## PAGE EXTRACT:
Using query str: What is sentence embedding?
Using implicit filters: [('published', '<', '2019')]
final filter string: (doc.published < '2019')
Sentence embedding is a crucial technique in Natural Language Processing (NLP) that involves transforming sentences into low-dimensional vector representations that capture their semantic meanings. Various models have been developed to create these embeddings, aiming to preserve the original sentence meanings effectively. These embeddings play a vital role in enhancing the performance of NLP tasks like machine translation, document classification, sentiment analysis, and more. Different methods have been proposed to optimize sentence embeddings, such as averaging word embeddings or using self-attention mechanisms. The goal is to ensure that semantically similar sentences have similar embeddings, while dissimilar sentences have distinct embeddings. Overall, sentence embedding is fundamental for improving the efficiency and accuracy of various NL

## Advanced querying with QueryFusionRetriever

The QueryFusion [Retriever](https://docs.llamaindex.ai/en/stable/examples/retrievers/reciprocal_rerank_fusion.html#reciprocal-rerank-fusion-retriever) is an advanced query mechanism whereby the original query is pre-processed to generate N variations. Each of these rephrased queries is then run against the Vectara engine and rank-fusion is used to combine the best results. 

Let's see this in action:

In [21]:
query = "is SBERT a dual encoder? what type of DL architecture does it use?"
query_engine = index.as_query_engine(
    similarity_top_k=3,
    summary_enabled=False,
    llm=llm,
)
response = query_engine.query(query)
print(response)

SBERT, or Sentence-BERT, is a modification of the pre-trained BERT network that uses a siamese and triplet network structure to derive semantically meaningful sentence embeddings that can be compared using cosine similarity. This approach effectively makes it a dual-encoder architecture, where each encoder processes one sentence independently, and the embeddings are then compared.


In [22]:
from llama_index.core.retrievers import QueryFusionRetriever
from llama_index.core.query_engine import RetrieverQueryEngine
import nest_asyncio

rf_retriever = QueryFusionRetriever(
    [index.as_retriever(similarity_top_k=2)],
    similarity_top_k=2,
    num_queries=5,  # this includes the origianl query; set this to 1 to disable query generation
    mode="reciprocal_rerank",
    use_async=True,
    verbose=True,
)

nest_asyncio.apply()     # apply nested async to run in a notebook
query_engine = RetrieverQueryEngine.from_args(rf_retriever)

## DATA PROVIDED:
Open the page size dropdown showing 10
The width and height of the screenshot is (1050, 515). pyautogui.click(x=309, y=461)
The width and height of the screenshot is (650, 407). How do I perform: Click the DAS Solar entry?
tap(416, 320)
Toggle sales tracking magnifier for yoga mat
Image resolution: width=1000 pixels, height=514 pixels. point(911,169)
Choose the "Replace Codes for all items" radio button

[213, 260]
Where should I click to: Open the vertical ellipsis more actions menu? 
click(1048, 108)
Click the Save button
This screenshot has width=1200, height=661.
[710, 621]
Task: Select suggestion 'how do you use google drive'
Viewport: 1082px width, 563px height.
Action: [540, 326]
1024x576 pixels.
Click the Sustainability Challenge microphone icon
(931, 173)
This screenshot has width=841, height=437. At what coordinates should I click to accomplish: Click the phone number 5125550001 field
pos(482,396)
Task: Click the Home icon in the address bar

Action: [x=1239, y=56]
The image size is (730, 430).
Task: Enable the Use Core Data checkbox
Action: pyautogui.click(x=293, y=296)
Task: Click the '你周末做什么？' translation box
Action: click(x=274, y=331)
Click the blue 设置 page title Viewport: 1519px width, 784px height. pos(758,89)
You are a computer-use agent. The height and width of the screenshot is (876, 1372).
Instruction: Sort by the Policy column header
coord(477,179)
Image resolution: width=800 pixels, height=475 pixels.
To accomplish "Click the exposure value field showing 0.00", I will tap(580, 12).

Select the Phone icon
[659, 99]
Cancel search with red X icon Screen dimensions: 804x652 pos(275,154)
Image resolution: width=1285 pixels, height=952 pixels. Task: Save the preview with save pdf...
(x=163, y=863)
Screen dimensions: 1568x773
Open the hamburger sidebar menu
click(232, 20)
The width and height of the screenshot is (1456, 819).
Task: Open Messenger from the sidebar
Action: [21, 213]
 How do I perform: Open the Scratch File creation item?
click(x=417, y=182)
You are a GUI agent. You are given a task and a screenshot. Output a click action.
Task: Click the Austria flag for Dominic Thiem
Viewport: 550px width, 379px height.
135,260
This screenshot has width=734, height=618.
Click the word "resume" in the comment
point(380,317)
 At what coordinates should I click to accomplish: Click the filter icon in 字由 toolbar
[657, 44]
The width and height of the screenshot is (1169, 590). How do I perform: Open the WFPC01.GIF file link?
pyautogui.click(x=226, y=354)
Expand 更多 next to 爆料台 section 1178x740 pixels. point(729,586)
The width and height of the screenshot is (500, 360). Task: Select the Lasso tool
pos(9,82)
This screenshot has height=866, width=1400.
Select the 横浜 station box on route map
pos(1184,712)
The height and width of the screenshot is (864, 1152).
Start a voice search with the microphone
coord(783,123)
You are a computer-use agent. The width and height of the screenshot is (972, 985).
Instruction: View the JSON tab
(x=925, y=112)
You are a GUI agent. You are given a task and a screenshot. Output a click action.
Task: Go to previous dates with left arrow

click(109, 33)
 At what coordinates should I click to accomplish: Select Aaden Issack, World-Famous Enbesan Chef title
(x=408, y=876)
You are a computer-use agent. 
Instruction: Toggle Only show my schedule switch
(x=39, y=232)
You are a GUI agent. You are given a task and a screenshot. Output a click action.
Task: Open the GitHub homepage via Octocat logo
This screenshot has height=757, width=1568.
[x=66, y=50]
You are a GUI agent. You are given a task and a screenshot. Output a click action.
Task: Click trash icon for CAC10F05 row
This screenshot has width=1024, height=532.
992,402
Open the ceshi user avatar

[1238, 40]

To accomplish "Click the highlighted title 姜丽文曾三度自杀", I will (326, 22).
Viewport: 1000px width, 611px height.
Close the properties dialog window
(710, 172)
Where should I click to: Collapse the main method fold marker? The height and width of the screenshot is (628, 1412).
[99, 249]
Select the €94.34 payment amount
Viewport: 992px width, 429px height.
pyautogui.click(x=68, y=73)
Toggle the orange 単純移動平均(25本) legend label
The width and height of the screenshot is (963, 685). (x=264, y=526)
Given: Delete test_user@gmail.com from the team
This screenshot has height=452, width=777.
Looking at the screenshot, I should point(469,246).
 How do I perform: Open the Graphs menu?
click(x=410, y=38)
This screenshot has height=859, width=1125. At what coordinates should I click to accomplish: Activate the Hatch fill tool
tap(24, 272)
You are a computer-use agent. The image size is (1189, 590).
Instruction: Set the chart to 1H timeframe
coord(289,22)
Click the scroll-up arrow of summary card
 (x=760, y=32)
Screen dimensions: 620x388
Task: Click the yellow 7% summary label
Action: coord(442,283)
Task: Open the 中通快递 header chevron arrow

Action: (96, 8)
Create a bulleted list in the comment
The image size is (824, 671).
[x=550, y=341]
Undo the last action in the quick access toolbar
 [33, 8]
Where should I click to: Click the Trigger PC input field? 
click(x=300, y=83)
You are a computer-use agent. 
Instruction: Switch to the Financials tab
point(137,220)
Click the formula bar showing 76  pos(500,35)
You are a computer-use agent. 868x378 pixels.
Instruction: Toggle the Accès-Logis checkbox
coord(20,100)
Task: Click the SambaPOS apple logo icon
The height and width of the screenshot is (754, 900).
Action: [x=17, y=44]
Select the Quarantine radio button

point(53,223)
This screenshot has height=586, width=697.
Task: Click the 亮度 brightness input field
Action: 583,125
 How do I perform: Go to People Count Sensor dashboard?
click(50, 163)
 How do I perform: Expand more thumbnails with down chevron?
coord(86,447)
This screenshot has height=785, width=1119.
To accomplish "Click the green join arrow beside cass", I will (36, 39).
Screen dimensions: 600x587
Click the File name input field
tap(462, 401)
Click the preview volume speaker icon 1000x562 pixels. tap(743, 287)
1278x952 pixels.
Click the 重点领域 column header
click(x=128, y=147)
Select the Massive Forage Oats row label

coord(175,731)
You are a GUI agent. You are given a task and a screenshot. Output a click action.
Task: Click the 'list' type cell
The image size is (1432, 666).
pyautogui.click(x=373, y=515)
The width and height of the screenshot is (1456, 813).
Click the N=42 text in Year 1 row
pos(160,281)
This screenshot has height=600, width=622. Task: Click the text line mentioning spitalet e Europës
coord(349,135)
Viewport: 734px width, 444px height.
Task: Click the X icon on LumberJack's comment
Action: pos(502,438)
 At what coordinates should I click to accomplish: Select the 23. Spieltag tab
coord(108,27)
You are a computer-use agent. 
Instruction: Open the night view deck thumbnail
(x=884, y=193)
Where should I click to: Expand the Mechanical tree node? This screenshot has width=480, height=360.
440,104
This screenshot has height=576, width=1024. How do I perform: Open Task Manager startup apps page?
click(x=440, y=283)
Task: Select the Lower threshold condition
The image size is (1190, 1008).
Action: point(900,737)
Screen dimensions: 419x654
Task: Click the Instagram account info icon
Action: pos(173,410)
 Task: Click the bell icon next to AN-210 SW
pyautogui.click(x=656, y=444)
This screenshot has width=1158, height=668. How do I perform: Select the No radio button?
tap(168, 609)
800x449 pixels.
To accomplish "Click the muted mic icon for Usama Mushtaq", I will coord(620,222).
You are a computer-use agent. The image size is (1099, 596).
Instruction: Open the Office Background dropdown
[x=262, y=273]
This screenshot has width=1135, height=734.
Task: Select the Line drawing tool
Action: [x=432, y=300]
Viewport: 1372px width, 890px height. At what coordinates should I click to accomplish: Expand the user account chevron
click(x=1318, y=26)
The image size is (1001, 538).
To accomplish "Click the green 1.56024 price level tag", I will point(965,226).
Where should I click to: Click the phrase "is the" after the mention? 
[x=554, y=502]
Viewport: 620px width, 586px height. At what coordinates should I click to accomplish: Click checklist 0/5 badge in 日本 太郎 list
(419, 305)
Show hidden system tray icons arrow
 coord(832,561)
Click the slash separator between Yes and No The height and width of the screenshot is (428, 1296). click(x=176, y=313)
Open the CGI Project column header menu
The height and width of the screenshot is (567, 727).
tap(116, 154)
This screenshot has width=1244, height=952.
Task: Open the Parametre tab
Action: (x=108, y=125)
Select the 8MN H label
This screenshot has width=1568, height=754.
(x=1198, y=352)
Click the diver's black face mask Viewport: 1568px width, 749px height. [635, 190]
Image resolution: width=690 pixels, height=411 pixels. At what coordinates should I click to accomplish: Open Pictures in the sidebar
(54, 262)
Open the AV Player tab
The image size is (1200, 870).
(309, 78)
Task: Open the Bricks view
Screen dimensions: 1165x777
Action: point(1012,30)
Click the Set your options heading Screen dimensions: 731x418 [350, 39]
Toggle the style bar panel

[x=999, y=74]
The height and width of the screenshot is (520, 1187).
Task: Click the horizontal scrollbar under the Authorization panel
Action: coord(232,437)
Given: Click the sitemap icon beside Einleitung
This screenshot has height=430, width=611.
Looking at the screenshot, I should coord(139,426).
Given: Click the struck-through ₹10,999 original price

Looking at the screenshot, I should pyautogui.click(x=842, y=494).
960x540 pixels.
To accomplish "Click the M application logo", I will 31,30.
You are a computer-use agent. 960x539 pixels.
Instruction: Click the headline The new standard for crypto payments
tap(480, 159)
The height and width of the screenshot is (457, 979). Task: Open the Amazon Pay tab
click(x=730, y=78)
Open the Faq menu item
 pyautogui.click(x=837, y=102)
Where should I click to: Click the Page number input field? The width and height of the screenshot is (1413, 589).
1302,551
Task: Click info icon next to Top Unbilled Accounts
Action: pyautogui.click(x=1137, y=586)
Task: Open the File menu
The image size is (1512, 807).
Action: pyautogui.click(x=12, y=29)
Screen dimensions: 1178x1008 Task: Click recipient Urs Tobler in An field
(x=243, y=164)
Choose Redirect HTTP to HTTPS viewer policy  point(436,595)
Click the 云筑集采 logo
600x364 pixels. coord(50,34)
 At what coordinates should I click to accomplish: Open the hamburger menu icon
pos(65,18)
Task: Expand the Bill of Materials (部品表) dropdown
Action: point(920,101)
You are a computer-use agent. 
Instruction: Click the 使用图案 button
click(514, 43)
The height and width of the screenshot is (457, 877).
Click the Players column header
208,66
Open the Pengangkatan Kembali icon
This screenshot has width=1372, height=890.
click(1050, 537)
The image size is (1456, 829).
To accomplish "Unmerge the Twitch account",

## WHAT YOU ARE ASKED TO DO:
Proceed with the page extract on querying Vectara through LlamaIndex, picking up directly after its final line. The items are not required for this work.

## REPLY:
response = query_engine.query(query)
print(response)

Generated queries:
1. What is SBERT and how does it differ from traditional encoder models?
2. Comparison of SBERT with other dual encoder architectures in deep learning.
3. Advantages and disadvantages of using SBERT as a dual encoder in natural language processing tasks.
4. How does SBERT utilize deep learning architecture to achieve superior performance in sentence embeddings?
SBERT is not a dual encoder. It uses a Bi-Encoder architecture.


We can see how the QueryFusionRetriever created additional query variations (they are displayed since we used `verbose=True`) and then the overall response includes the results fused together. This is very helpful in this case because the QueryFusionRetriever creates sub-questions that inquire about the specific architecture of SBERT which is relevant context to answering this question properly.

## Summary

In this notebook we've seen various examples for using Vectara with LlamaIndex, which provides the following benefits:
* Vectara provides a complete RAG pipeline, so you don't have to deal with a lot of the details around data ingestion: pre-processing, chunking, embedding, etc. Instead all these steps are handled automatically and efficiently in Vectara. 
* Being a platform, Vectara uses its own internal Embedding model (Boomerang), its own vector storage, and calls the LLM for summarization, so you don't have to maintain separate API keys and relationships with additional vendors or install other products.
* Vectara is built for large scale GenAI applications, and with the tools provided by LlamaIndex like Auto Retrieval and Query Fusion, you can easily build and test advanced RAG applications at enteprise scale.